Last night 67 children arrived in Orlando and are traveling today to Miami to be united with their families Hal remains in in Haiti with 59 other children, 12 of whom are waiting for visas. The remaining 47 will remain with him in Haiti.

There is no explanation in the discrepancy between the 114 in the Embassy and the 126 listed in the update.

Continued from the Blade:

Like the Newloves, Mrs. Wassink said she and her husband, who is associate pastor at Grace Community Church in Lima, feel the Haitian adoptions’ hastening was a bright light that came from the devastation.

“One of the first things my husband brought to my attention was Isaiah 61:3: ‘The Lord will bring beauty out of the ashes,'” Mrs. Wassink said. “We will never see all the purposes He has in this, but the ones we do see, we can celebrate and know He is doing wondrous deeds.”

It all makes sense now. Those adoptions in Haiti were just too damned slow, so God knocked the country off its foundations so a few hundred “orphans” could slip into middle christian America where they belong. Or conversely, maybe Pat Robertson was right. God is punishing Haiti by sending its children to the US for evangelical indoctrination.

Ultimately, as I wrote yesterday, it’s all about adoption. It’s all about us.


  1. “Many are “orphans” while others have been abandoned there by “a single parent who is unable to provide for them due to extreme poverty.” **We have no idea if abandonees up for grabs–or if anyone at H.I.S. thought to help those mothers.”

    Of course no one thought to help those mothers. When one’s condition is so extreme that a mother fears for the life of her child, she needs help.
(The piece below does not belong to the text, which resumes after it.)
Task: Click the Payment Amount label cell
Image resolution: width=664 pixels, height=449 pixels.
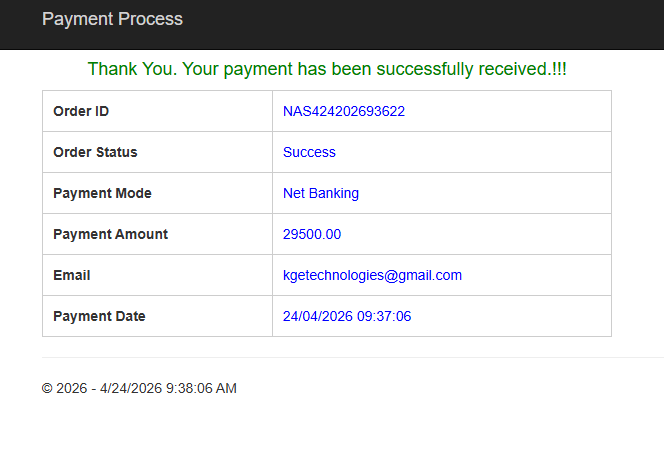Action: click(x=110, y=234)
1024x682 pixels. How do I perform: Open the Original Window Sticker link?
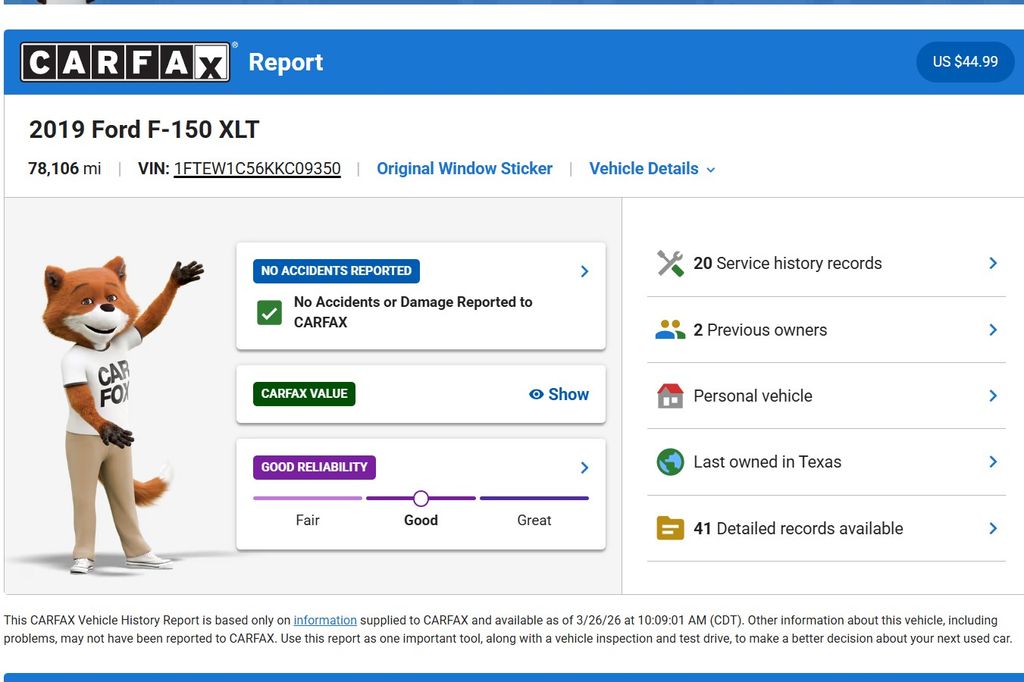tap(464, 169)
I am quite sure these pious prigs didn’t turn to their own big book and find that the most “Christian” thing they could do would be to keep mother and child together in safety and supply them with basic needs.

    For some reason, this triggers one of my worst memories…that of scanning the surrender document I was being pressured to sign and reading the part where I “did, willfully, abandon said infant child.” If I ever did wear a scarlet letter by the auspices of my own shame, it was the “A” for Abandon. Luckily, I eventually realized that it was just another one of those legal lies, constructed to keep us moms in our places. I didn’t abandon my children. I got conned, big time!
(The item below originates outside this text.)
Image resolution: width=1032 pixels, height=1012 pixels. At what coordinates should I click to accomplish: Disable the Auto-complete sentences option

    So, now we have people conning parents in the name of Christ. Can I hear an Amen?

  2. Today’s front page New York Times piece made me want to claw my eyes out.
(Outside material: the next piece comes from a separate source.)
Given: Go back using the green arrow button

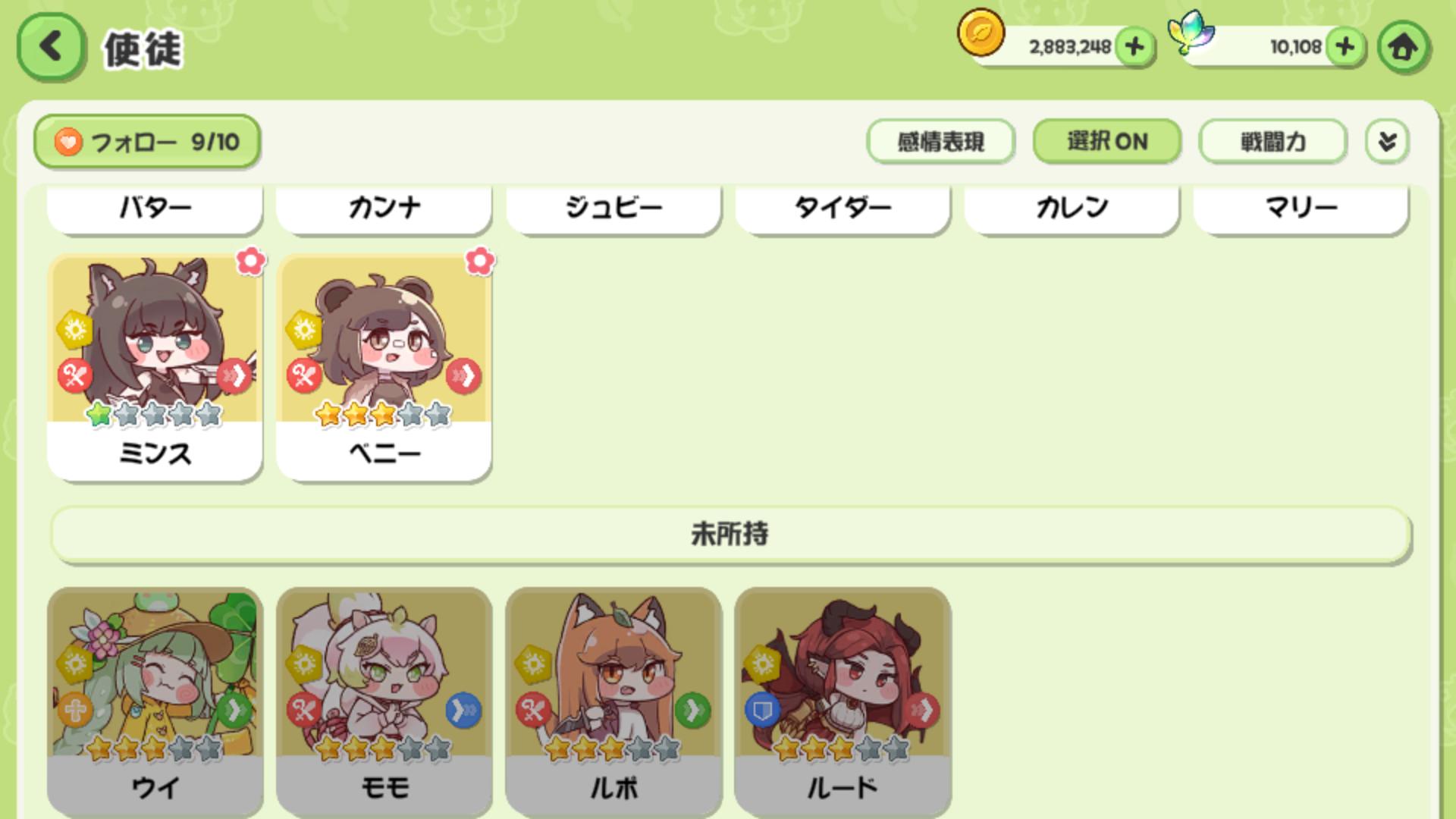Looking at the screenshot, I should (50, 47).
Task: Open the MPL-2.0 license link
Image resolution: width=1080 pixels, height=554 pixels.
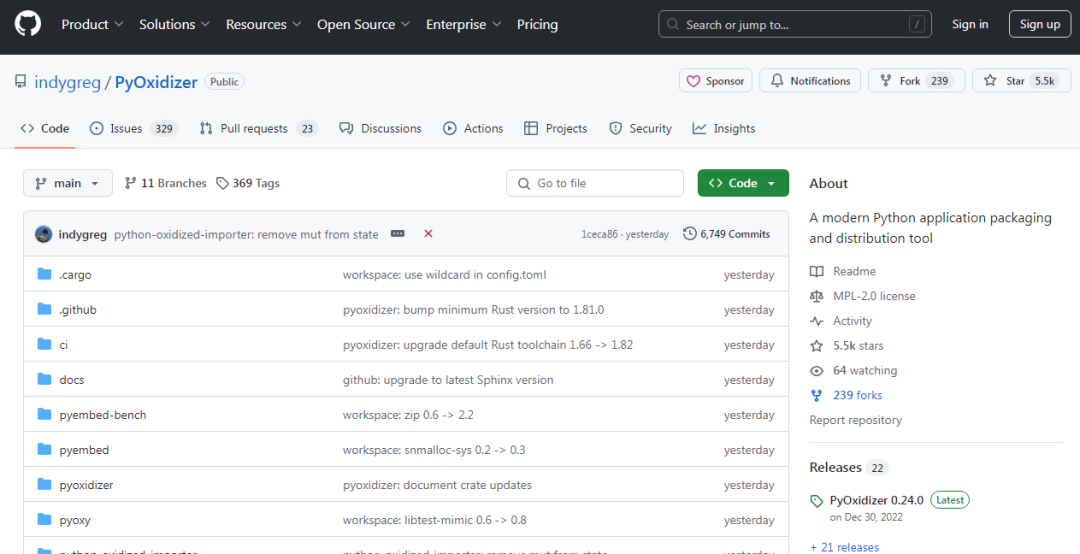Action: point(873,296)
    Who doesn’t love a feel good story? I just wish is was one showing the Evangelicals bringing a boatload of chicken fingers to Haiti to feed the kids there. Ok, no, I don’t really wish chicken fingers on anyone.


  3. Boggled, I do not think the issue here is “chicken fingers”,In fact anyone giving any sort of food to people who have none is an act of kindness. Anyone who fed and tried to comfort those kids brought in from Haiti to the US was also doing a good deed, regardless of whether they should have been sent here in the first place.

    The larger issues are why Haitian children are being shipped out, and whether those Evangelical folks so eager to adopt have any idea what raising a traumatized child from another race and culture entails. Also of course the issue of whether these kids do have relatives in Haiti or elsewhere willing to raise them.

  4. I have just returned from ten days in Haiti/DR as a pediatrician. I saw the evangelical relief work up close in three different venues. They operate in crafty ways;they do a lot of good. Their long term agenda is murky to say the least. Many have a self righteous sense of purpose, possibly to save from vodoo’s grip on Haitians, possibly to bring in more money for their enterprises, possibly to deliver medical care. But is that only to keep kids alive to make more evangelical, non-Catholic, Christians? I was shocked and confused by what I saw. Thanks for your blog, I was looking for someone else with experience. AE, MD

  5. Thanks for posting, AE. I’d love to hear more and I’m sure other readers would, too if you’d like to share.

    This is my main blog Everything from here is collected in a separate Haiti blog End Child Exportation and Trafficking in Haiti. are also lots of links to other work and resources on the current situation.

    There is so much to write about, and I’ve gotten so far behind.